目黒通りの「ジェオグラフィカ」も地下から三階まである大きなショップで、二階にはカフェ、アンィーク美術の図書閲覧室、一室では何か講座を開いている。広いフロアはすてきな洋家具でいっぱいだが、私の注目は、刻み煙草やビスケット、絆創膏などの古いブリキ缶だ。50年代ころだろうか、ロゴを印刷した昔のデザインがたまらない。これをペン立てにしたらしゃれている。しかし、ほんの小さな蓋付き缶が一個7,000~15,000円。女性店員によると最近、缶はコレクターズアイテムで値段が高いそうだ。「これ、いいよなあ」と眺める私に、同行の女性編集者は「私にはその良さは全然わかりません」とあきれた表情だ。
確かにアンティークに限らず、鉄道模型やミニカーはまだしも、ブリキおもちゃ、グリコのおまけ、駅弁包装紙、琺瑯看板、マンホール蓋の写真など「収集癖」は男だけのもので、女性のコレクターは聞いたことがない。女性は役に立たないものに興味はなく、まして大枚をはたくなど考えられないのだろう。男はロマンチストなのだ。

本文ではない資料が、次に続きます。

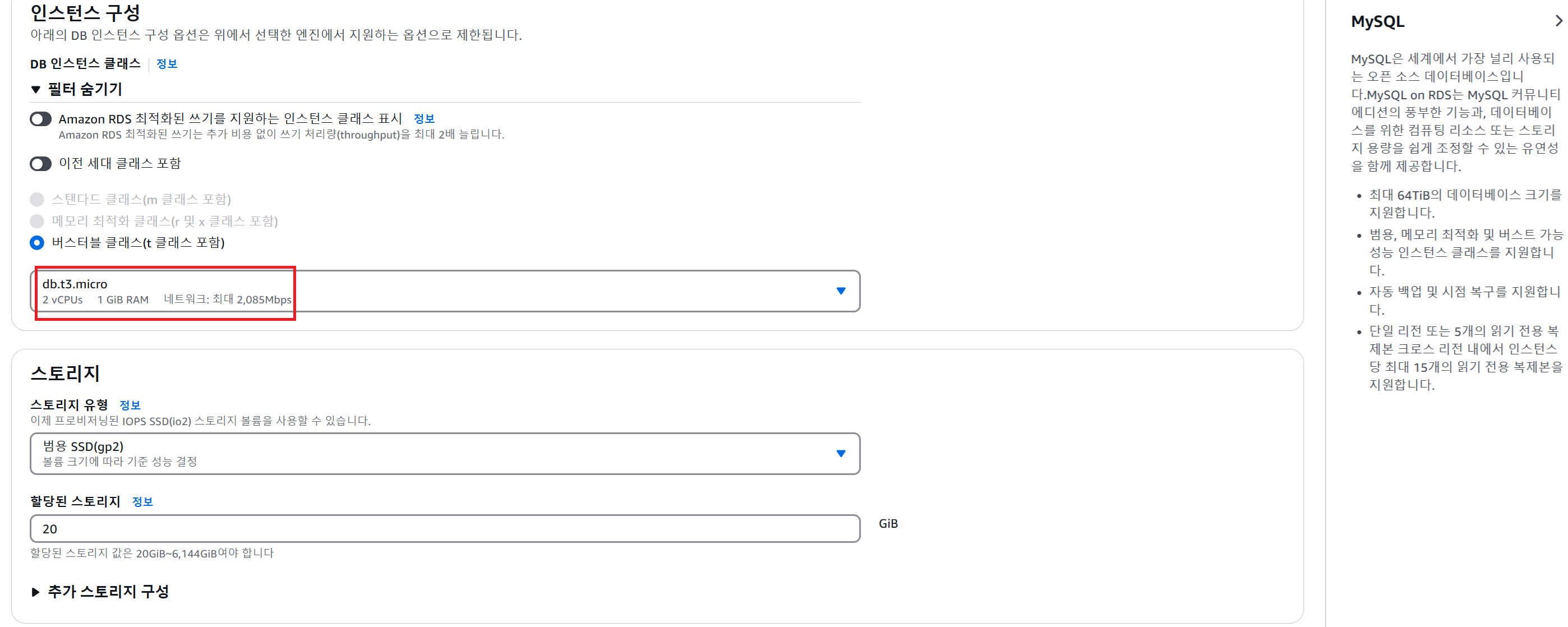Enable 이전 세대 클래스 포함 toggle
The height and width of the screenshot is (627, 1568).
[41, 164]
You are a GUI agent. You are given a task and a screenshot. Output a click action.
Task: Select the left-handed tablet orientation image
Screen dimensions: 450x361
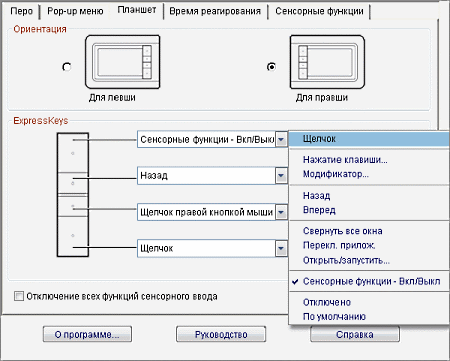tap(123, 62)
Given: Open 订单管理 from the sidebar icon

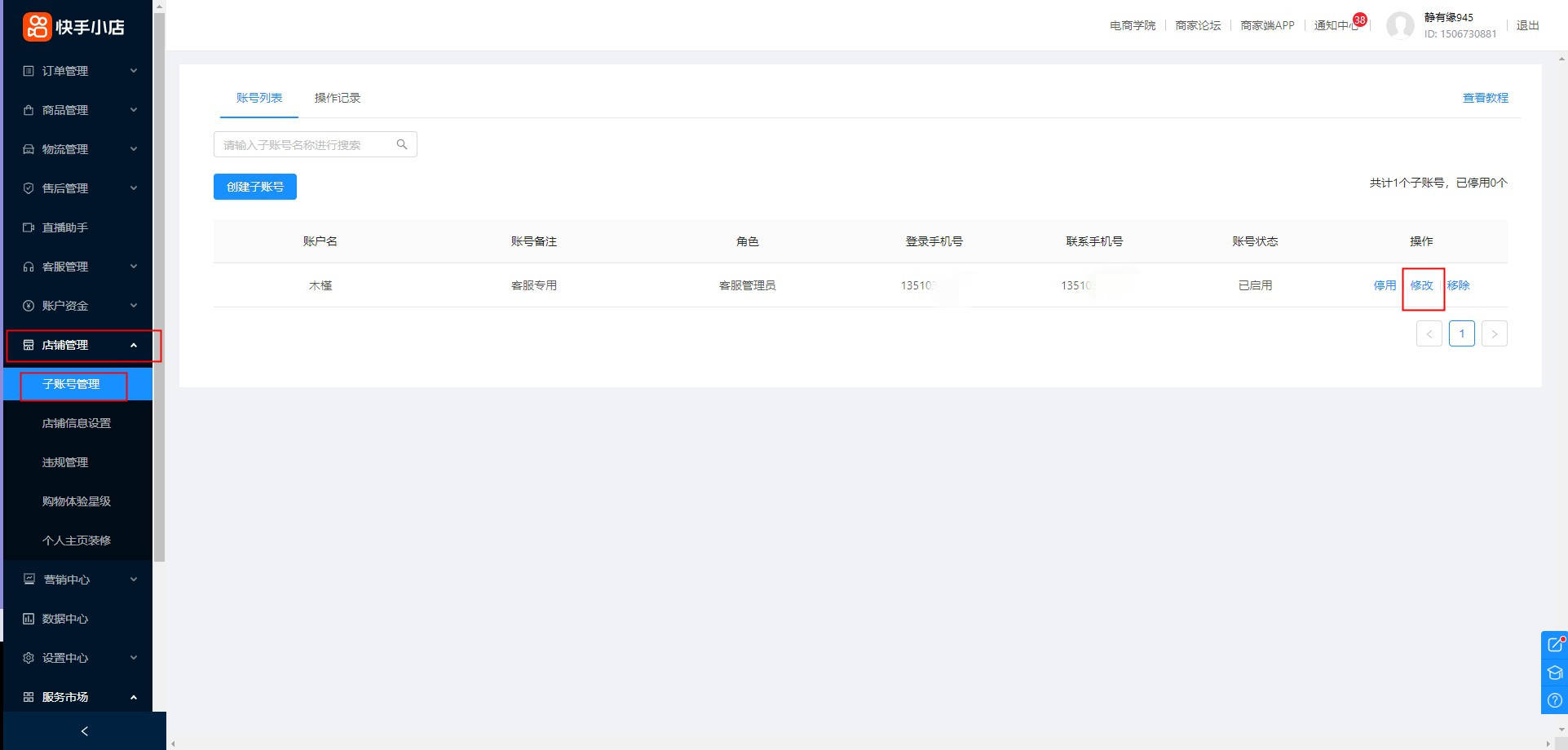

そのブリキ缶はあきらめ、スコッチウイスキー「グレンモレンジー」の水差しをゲット。これに花でも飾る? とんでもない。置いて観賞する。
アンティークは、希少価値も、実用価値も、美術価値も、転売すれば高価になる価値も全く関係ない「その人にとって良ければそれでよい」だけのもので、値段はあってないのだ。
それは「愛」だ。好きな人への愛は本人にしか判らなく、どうしても手に入れたいものだ。男は無償の「愛」を求めるのだ。